Print the lines of the data, starting with the first, up to and including the line where "Task: Click the Manchester City club crest" appears.

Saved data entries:
◆ ◆ ◆ ◆

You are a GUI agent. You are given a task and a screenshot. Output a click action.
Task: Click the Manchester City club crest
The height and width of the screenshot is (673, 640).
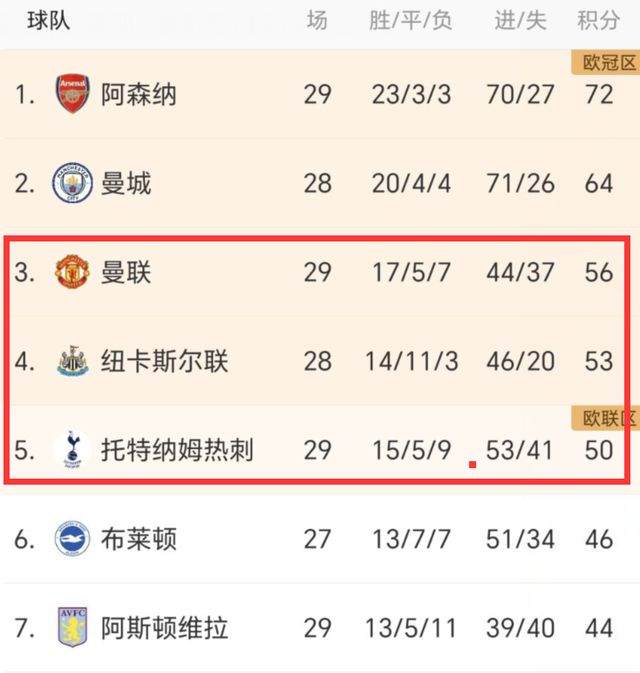tap(73, 184)
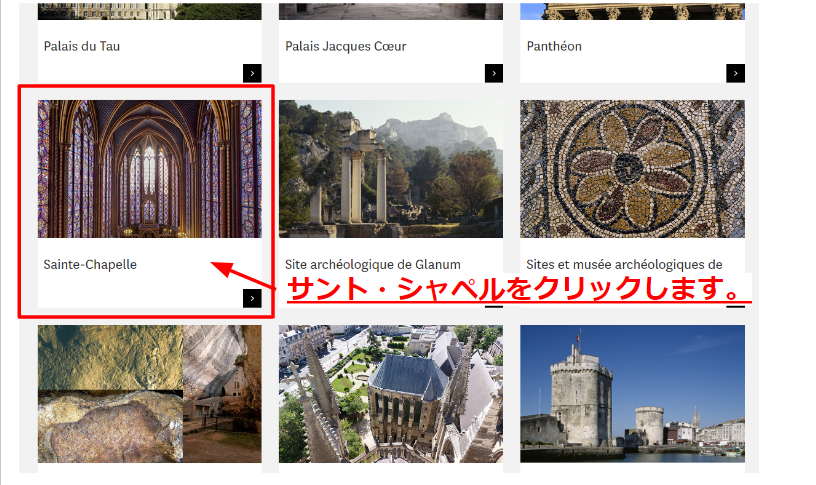Click the arrow icon on Sainte-Chapelle card
The width and height of the screenshot is (816, 485).
252,298
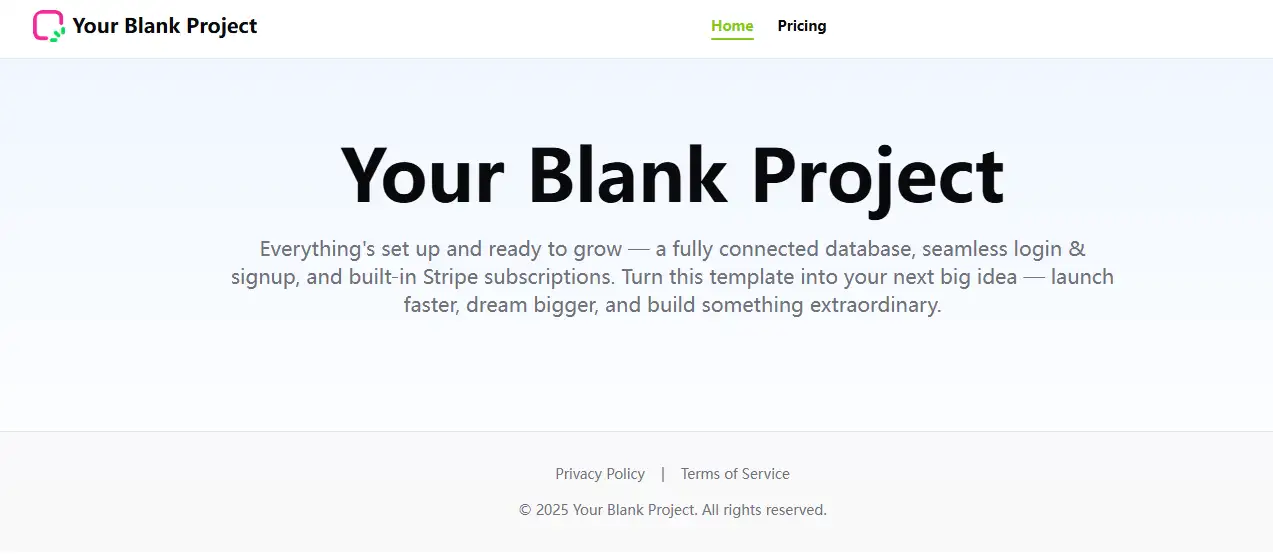Screen dimensions: 1273x554
Task: Click the word "Blank" in the hero heading
Action: (x=627, y=177)
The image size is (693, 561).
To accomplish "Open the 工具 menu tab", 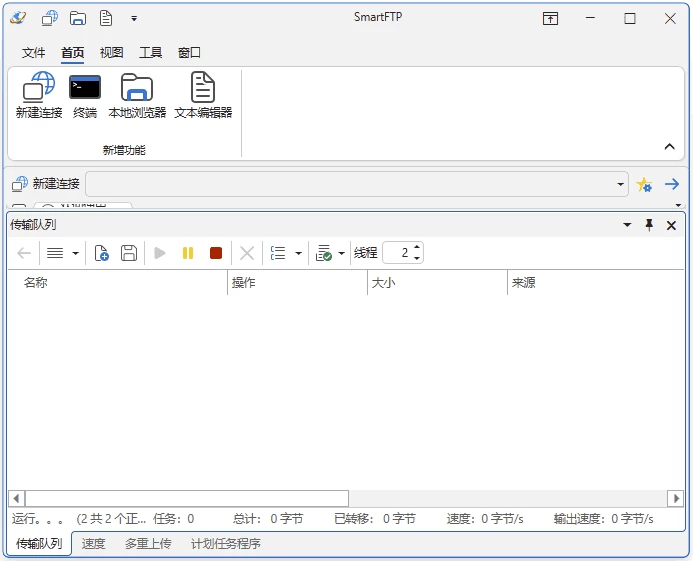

◆ ◆ ◆ ◆

Result for this task:
You are a GUI agent. You are given a task and a screenshot. Output a click action.
Task: Click the Manchester City club crest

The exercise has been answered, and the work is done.